La domenica alla GAM
Domenica 17 maggio, la GAM ospita protagonisti assoluti della scena internazionale. Alle 19 Andrea Bacchetti e Dado Moroni con Two Pianos One Soul, il programma a due pianoforti che esplora, con contaminazioni tra classica e jazz, musiche di Bach, Schubert, Debussy, Monk, Peterson ed Evans.
Grandi nomi internazionali
Alle 20 la pianista britannica Zoe Rahman, vincitrice dei principali premi jazz del Regno Unito, porta un repertorio che riflette il suo background classico, le sue radici britannico-bengalesi e la sua ampia cultura musicale. Alle 21 è la volta di Wayne Horvitz, figura chiave della scena Downtown newyorkese, innovatore capace di attraversare jazz, contemporanea e sperimentazione.
Il concerto di chiusura
Chiude il festival, alle 22, Tigran, tra i pianisti più visionari della sua generazione: virtuoso capace di fondere jazz, rock progressivo e tradizione armena, costruisce universi sonori potenti e spirituali, riconosciuti a livello internazionale.

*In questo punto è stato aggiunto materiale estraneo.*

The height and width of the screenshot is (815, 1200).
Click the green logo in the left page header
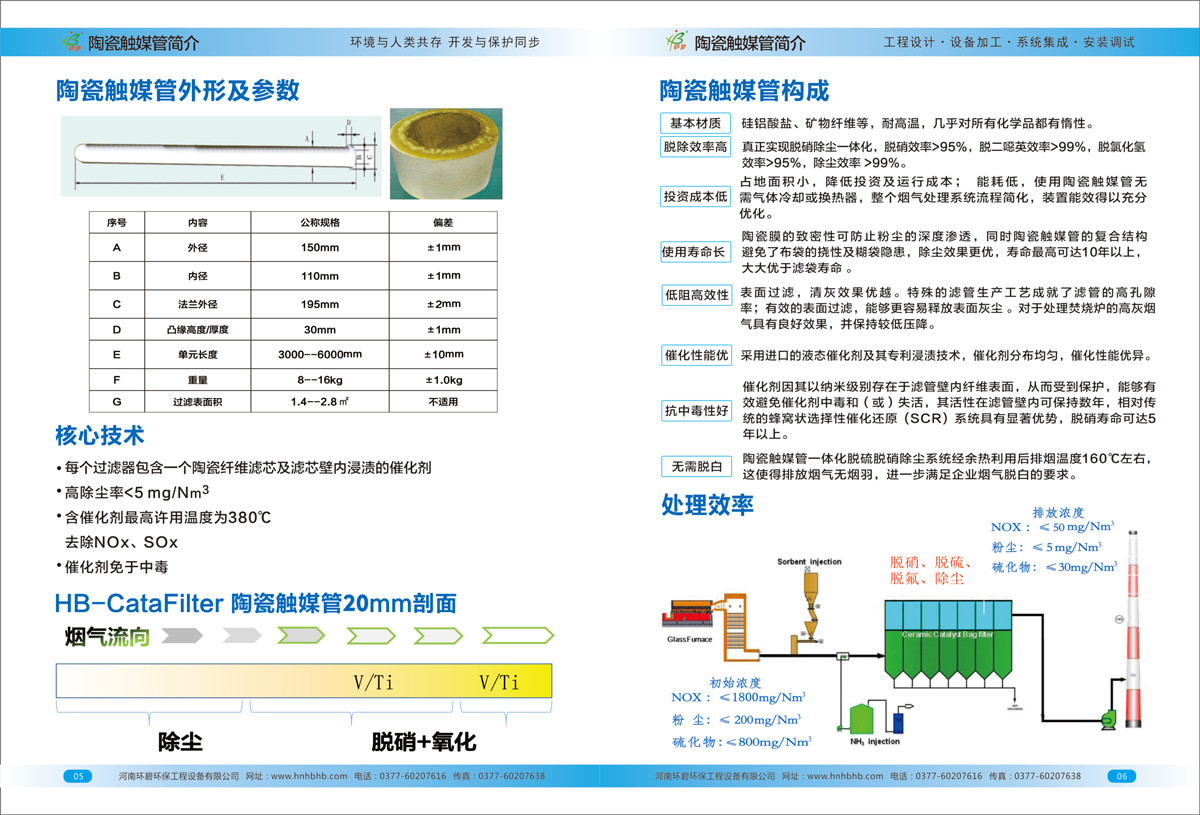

Il rito del concerto all’alba
Si rinnova anche il rito del concerto all’alba, domenica 17 alle 6 al Velodromo Maspes-Vigorelli, luogo simbolico della città che in passato ha ospitato concerti storici di Beatles, Led Zeppelin e molte altre band. A esibirsi sarà il compositore islandese Snorri Hallgrímsson.
Le voci del festival
“La musica è di tutti e a tutti deve arrivare. È un principio di democrazia ad ispirare Piano City Milano”, commenta il sindaco Giuseppe Sala. “Ciò che caratterizza la manifestazione è la capacità di entrare nei luoghi dell’arte e nei quartieri popolari, per parlare a chiunque”.
Inclusione e territorio
“Piano City Milano diffonde la musica sul territorio e quest’anno si conferma più che mai inclusivo”, aggiunge Ricciarda Belgiojoso, direzione artistica del festival. “Dal Gratosoglio a Niguarda, dal Vigorelli al QT8, concerti e laboratori accolgono un pubblico di ogni età, confermando lo spirito innovativo, internazionale e comunitario della manifestazione”.